Within the CC GO terms with high impact due to feeding HIGH, the terms ‘cortical cytoskeleton’ and ‘kinetochore’ were the most impacted. When interior structures within proteins were considered (INTERPRO GO term), Semaphorin/CD100 antigen and Plexin were the most impacted (Additional file 5). Sema domains, present in Semaphorins, had a high impact and was activated due to up-regulation of Semaphorin-4G (SEMA4G) and MET proto-oncogene, receptor tyrosine kinase (MET) (Additional file 5).

Semaphorins and their receptor plexins are cell surface proteins that regulate cell motility in many cell types and elicit a potent pro-angiogenic response [80, 81]. Angiogenesis is a process triggered by adipose tissue hyperplasia and macrophage infiltration [82,83,84]. Semaphorin 4D–stimulated cell migration requires the activation of the phosphatidylinositol 3-kinase (PI3K)-Akt pathway [81] which has a critical role in regulating diverse cellular functions including metabolism, growth, proliferation, survival, transcription and protein synthesis.
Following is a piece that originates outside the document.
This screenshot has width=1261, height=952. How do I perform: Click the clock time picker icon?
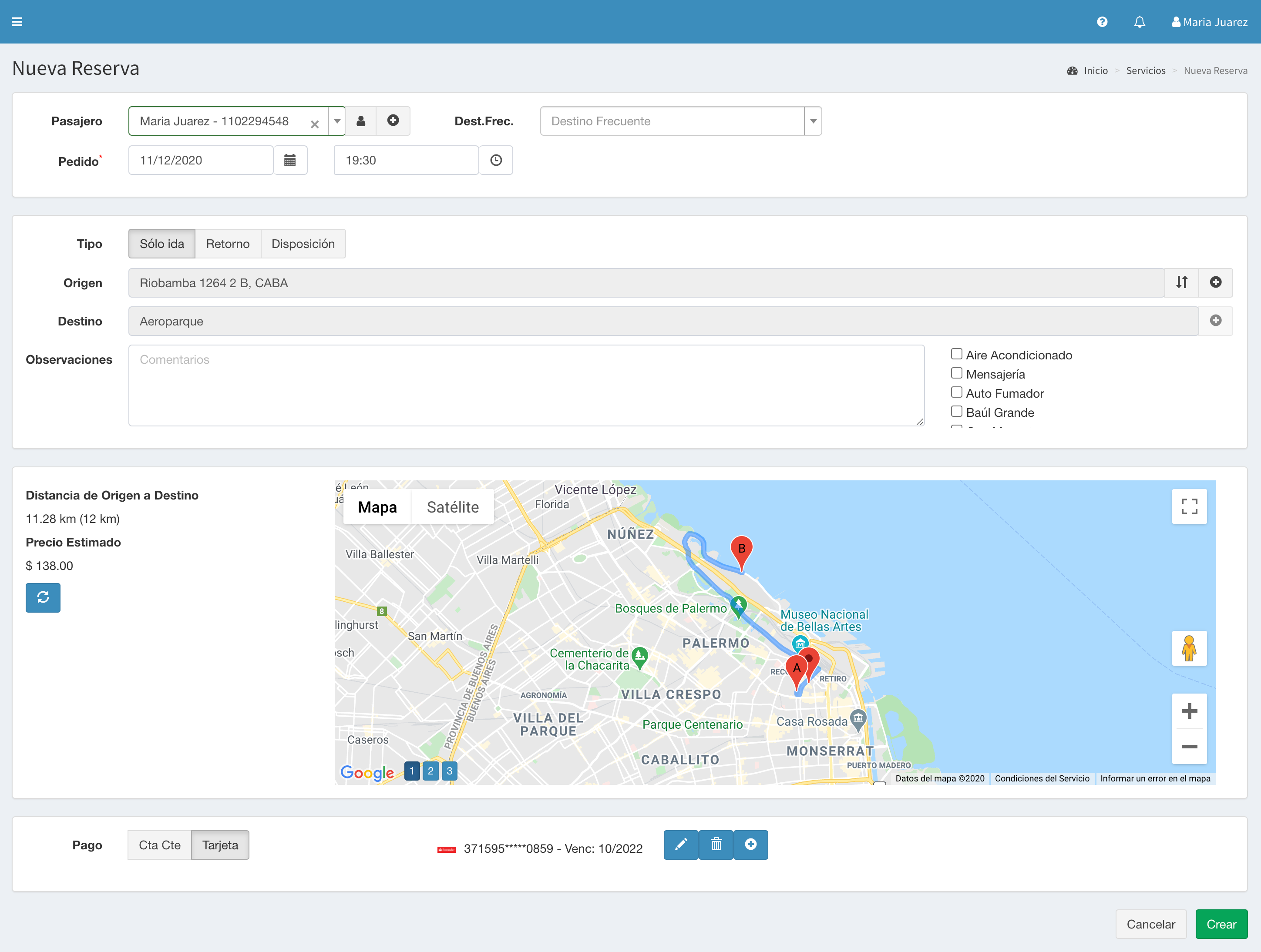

The binding of Sema 4D (SEMA4D) to Plexin B1 (PLXNB1) stimulates tyrosine kinase activity of MET proto-oncogene, receptor tyrosine kinase (MET) resulting in tyrosine phosphorylation of both receptors (87). Sema 4D induces angiogenesis through MET recruitment by means of PLXNB1 (88). As a whole, activation of the mentioned above genes in cows fed HIGH could be taken as an indication of vascular infiltration in adipose tissue as a way to account for the greater drive to deposit lipid (i.e. increase fat mass). Furthermore, the interaction with high specificity of the cytosolic domain of PLXNB1 in a GTP- and semaphorin CD100 (SEMA4G)-dependent manner with an activated Rac leads to reorganization of actin cytoskeletal structure [85] that will induce cell migration. In our previous study, activation of actin cytoskeleton occurs due to macrophage infiltration in adipose tissue of beef steers [47]. The clear sign of inflammation in our HIGH cows adipose tissue, allow us to suggest that a similar mechanism is activated through the upstream regulation of Semaphorins and Plexins. Lastly, the pro-angiogenic response to HIGH is further supported by the up-regulation of Cytochrome P450 (CYP) epoxygenase (CYP2S1), which in non-ruminants has a role in vascular homeostasis [86].

All these changes revealed by the DIA analysis agree with the more pronounced changes in mesenteric fat than in subcutaneous fat when cows are allowed free-access to a high-energy diet [2]. Furthermore, the greater energy intake by HIGH cows would have resulted in greater propionic acid fermentation which stimulates insulin secretion [87]. Therefore, this greater energy intake could have led to the activation of the insulin signaling pathway subsequently enhancing the biological mechanisms leading to adipocyte differentiation, hypertrophy and hyperplasia. The end results of those processes were greater fat mass and likely macrophage infiltration, all of which induced a slight but chronic inflammatory state in the cows.

Conclusions

The bioinformatics analysis of the transcriptome data from Holstein dairy cows indicated that the mesenteric fat compared with subcutaneous fat has a higher response to level of dietary energy. This was discerned from the activation of differentially expressed genes related to biologic processes including oxidative stress, mitochondrial beta-oxidation, lipogenesis, insulin resistance and macrophage accumulation, together with a greater degree of fat mass accumulation. The effect of chronic ad-libitum access to the high energy diet on adipose tissue was associated with a slight inflammatory response namely due to activation of sphingolipid metabolism. Based on previous work in non-ruminants, we speculate that changes in transcriptomics data pertaining to metabolic processes could translate to the protein level. Hence, they help understand the differences in adipose mass and the responses to high dietary energy reported in these non-pregnant, non-lactating Holstein dairy cows.